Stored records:
──────────────────────────────

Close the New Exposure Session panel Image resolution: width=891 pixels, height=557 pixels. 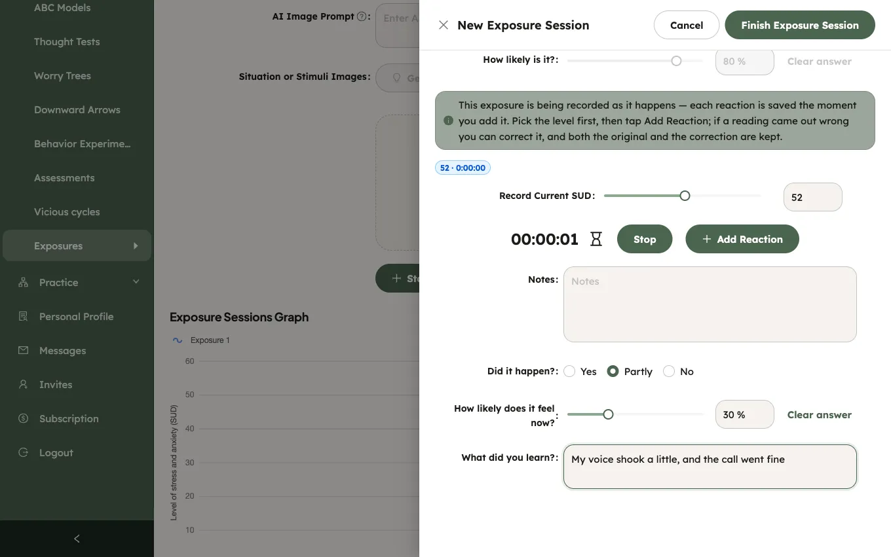pos(444,25)
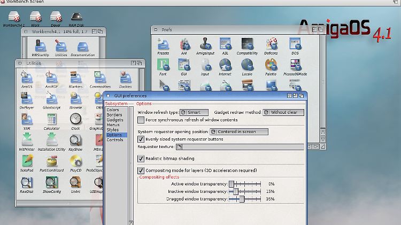Open System requester opening position chooser

(x=238, y=131)
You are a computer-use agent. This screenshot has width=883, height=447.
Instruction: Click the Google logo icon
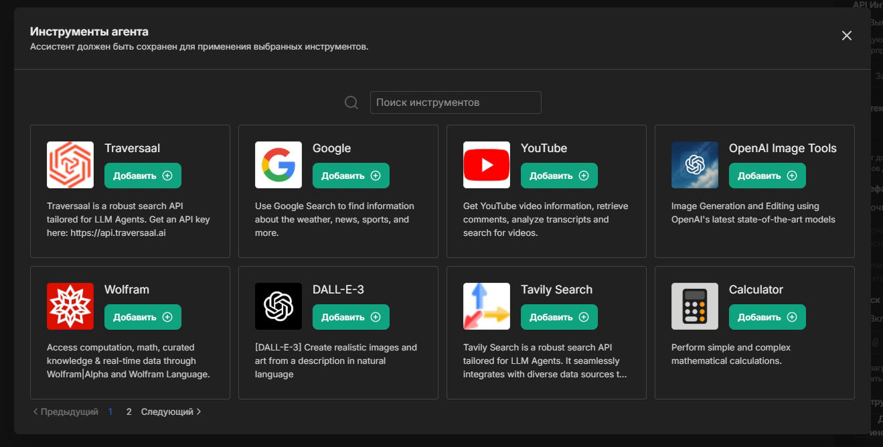[278, 165]
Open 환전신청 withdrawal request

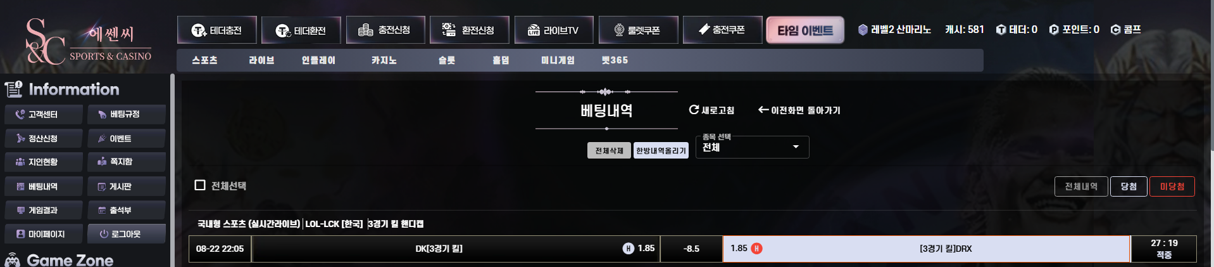[x=469, y=30]
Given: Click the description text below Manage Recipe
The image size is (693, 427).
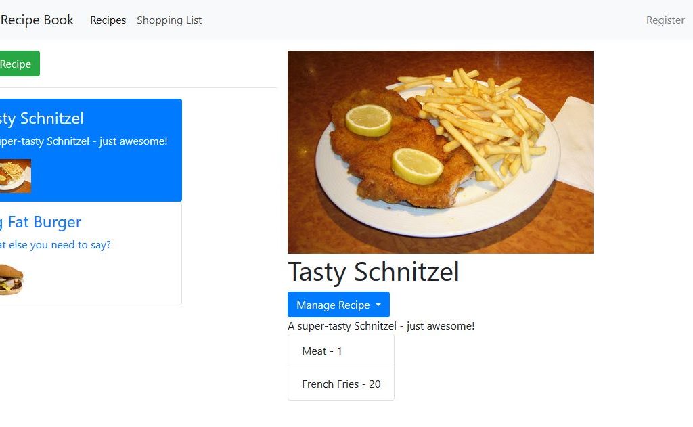Looking at the screenshot, I should [381, 326].
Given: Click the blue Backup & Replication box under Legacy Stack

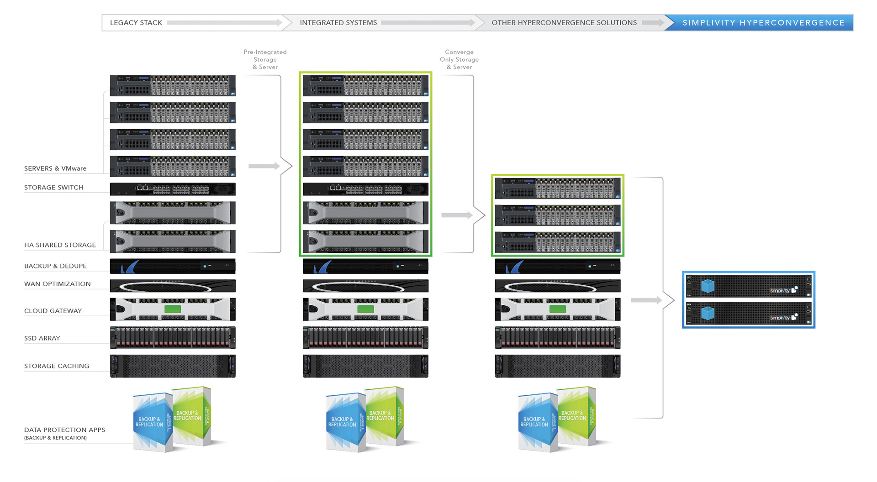Looking at the screenshot, I should point(150,422).
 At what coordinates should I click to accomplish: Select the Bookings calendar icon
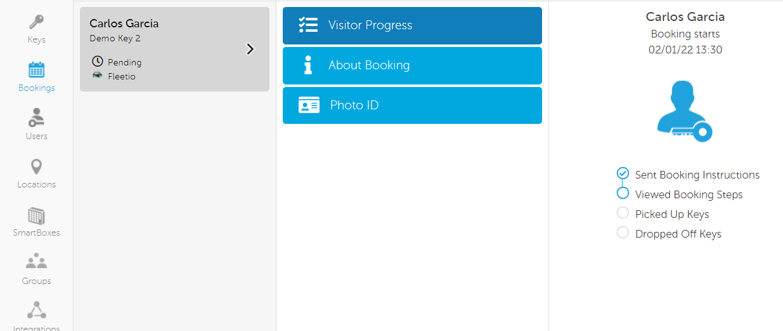pyautogui.click(x=36, y=70)
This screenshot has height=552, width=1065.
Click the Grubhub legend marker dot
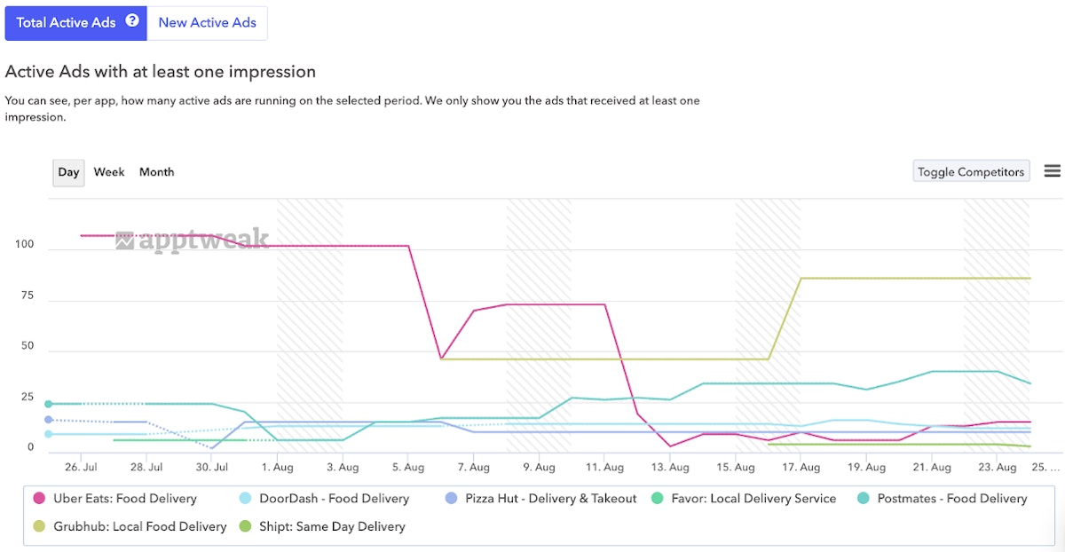pos(38,527)
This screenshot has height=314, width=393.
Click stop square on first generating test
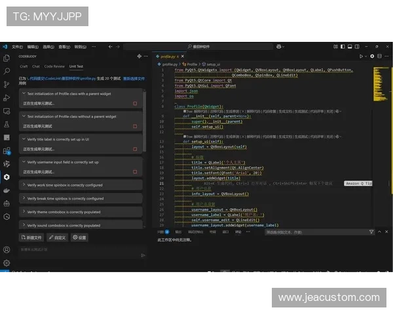point(135,103)
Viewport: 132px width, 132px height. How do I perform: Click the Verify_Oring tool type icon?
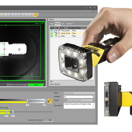point(59,33)
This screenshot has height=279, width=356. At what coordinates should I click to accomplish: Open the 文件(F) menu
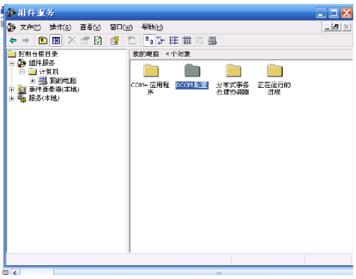pos(30,28)
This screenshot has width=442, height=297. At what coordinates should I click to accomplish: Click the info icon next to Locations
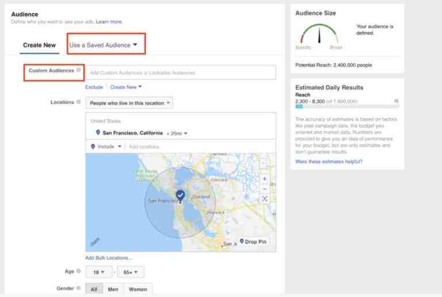[79, 101]
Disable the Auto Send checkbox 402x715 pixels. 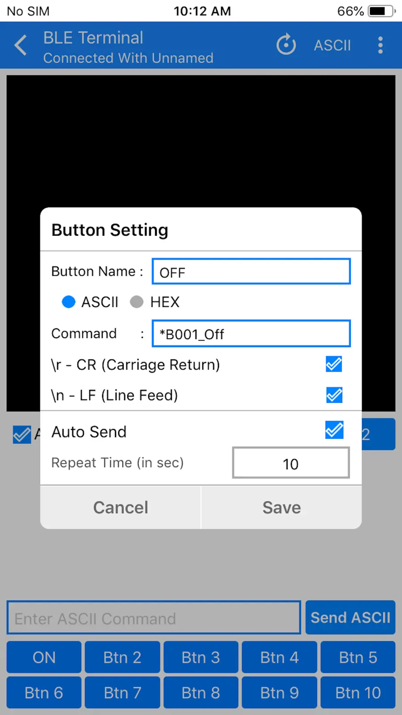tap(334, 430)
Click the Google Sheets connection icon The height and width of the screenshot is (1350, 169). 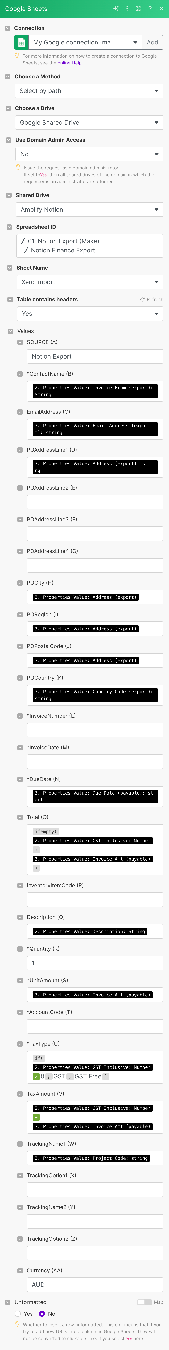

──────────────────────────────

• Instructions for the task
What are the lines in the records above, word for word, from the one containing "Instruction: Click the Google logo icon" through the one containing "This screenshot has height=552, width=1065.", both ends included and pictures left out?

• Solution
Instruction: Click the Google logo icon
[278, 165]
Open 환전신청 withdrawal request

[x=469, y=30]
Given: Click the description text below Manage Recipe
The image size is (693, 427).
Looking at the screenshot, I should [381, 326].
Given: Click the blue Backup & Replication box under Legacy Stack

Looking at the screenshot, I should point(150,422).
 At what coordinates should I click to accomplish: Select the Bookings calendar icon
pyautogui.click(x=36, y=70)
This screenshot has height=552, width=1065.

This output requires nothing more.